** Exercise details **
Your task is to print each entry exactly as written.

** Records provided **
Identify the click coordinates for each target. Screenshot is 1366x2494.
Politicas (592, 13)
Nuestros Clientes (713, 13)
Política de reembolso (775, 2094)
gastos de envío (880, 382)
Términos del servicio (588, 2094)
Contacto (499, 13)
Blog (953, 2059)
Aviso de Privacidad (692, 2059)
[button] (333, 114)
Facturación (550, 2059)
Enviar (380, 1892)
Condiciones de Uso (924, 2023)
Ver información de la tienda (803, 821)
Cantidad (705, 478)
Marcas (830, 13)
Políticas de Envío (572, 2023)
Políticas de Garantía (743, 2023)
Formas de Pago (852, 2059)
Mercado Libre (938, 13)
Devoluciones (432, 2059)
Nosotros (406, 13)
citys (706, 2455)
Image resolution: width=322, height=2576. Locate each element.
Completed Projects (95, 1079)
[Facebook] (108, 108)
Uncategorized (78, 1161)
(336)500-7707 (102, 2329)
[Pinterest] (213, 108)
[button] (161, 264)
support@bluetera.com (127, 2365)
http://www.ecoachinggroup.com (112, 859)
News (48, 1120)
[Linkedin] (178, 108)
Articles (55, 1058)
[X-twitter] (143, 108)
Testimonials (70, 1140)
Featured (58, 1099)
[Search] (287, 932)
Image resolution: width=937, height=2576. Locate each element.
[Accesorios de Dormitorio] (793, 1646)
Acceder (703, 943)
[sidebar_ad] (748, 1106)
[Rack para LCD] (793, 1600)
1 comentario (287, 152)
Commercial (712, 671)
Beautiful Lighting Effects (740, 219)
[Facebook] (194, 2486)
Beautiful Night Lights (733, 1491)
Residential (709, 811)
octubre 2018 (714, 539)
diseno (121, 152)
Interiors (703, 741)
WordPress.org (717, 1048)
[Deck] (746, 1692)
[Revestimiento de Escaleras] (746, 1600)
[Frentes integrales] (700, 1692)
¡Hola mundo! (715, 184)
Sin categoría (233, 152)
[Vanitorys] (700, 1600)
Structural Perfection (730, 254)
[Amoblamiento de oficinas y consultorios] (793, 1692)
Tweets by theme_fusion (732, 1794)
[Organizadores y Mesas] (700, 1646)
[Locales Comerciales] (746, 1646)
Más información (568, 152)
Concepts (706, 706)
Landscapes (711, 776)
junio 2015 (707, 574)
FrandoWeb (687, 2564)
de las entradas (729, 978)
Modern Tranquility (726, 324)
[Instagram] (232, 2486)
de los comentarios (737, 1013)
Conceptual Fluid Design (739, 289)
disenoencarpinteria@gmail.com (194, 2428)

** Solution **
Identify the click coordinates for each target. Screenshot is 1366x2494.
Politicas (592, 13)
Nuestros Clientes (713, 13)
Política de reembolso (775, 2094)
gastos de envío (880, 382)
Términos del servicio (588, 2094)
Contacto (499, 13)
Blog (953, 2059)
Aviso de Privacidad (692, 2059)
[button] (333, 114)
Facturación (550, 2059)
Enviar (380, 1892)
Condiciones de Uso (924, 2023)
Ver información de la tienda (803, 821)
Cantidad (705, 478)
Marcas (830, 13)
Políticas de Envío (572, 2023)
Políticas de Garantía (743, 2023)
Formas de Pago (852, 2059)
Mercado Libre (938, 13)
Devoluciones (432, 2059)
Nosotros (406, 13)
citys (706, 2455)
Image resolution: width=322, height=2576. Locate each element.
Completed Projects (95, 1079)
[Facebook] (108, 108)
Uncategorized (78, 1161)
(336)500-7707 (102, 2329)
[Pinterest] (213, 108)
[button] (161, 264)
support@bluetera.com (127, 2365)
http://www.ecoachinggroup.com (112, 859)
News (48, 1120)
[Linkedin] (178, 108)
Articles (55, 1058)
[X-twitter] (143, 108)
Testimonials (70, 1140)
Featured (58, 1099)
[Search] (287, 932)
Image resolution: width=937, height=2576. Locate each element.
[Accesorios de Dormitorio] (793, 1646)
Acceder (703, 943)
[sidebar_ad] (748, 1106)
[Rack para LCD] (793, 1600)
1 comentario (287, 152)
Commercial (712, 671)
Beautiful Lighting Effects (740, 219)
[Facebook] (194, 2486)
Beautiful Night Lights (733, 1491)
Residential (709, 811)
octubre 2018 (714, 539)
diseno (121, 152)
Interiors (703, 741)
WordPress.org (717, 1048)
[Deck] (746, 1692)
[Revestimiento de Escaleras] (746, 1600)
[Frentes integrales] (700, 1692)
¡Hola mundo! (715, 184)
Sin categoría (233, 152)
[Vanitorys] (700, 1600)
Structural Perfection (730, 254)
[Amoblamiento de oficinas y consultorios] (793, 1692)
Tweets by theme_fusion (732, 1794)
[Organizadores y Mesas] (700, 1646)
[Locales Comerciales] (746, 1646)
Más información (568, 152)
Concepts (706, 706)
Landscapes (711, 776)
junio 2015 (707, 574)
FrandoWeb (687, 2564)
de las entradas (729, 978)
Modern Tranquility (726, 324)
[Instagram] (232, 2486)
de los comentarios (737, 1013)
Conceptual Fluid Design (739, 289)
disenoencarpinteria@gmail.com (194, 2428)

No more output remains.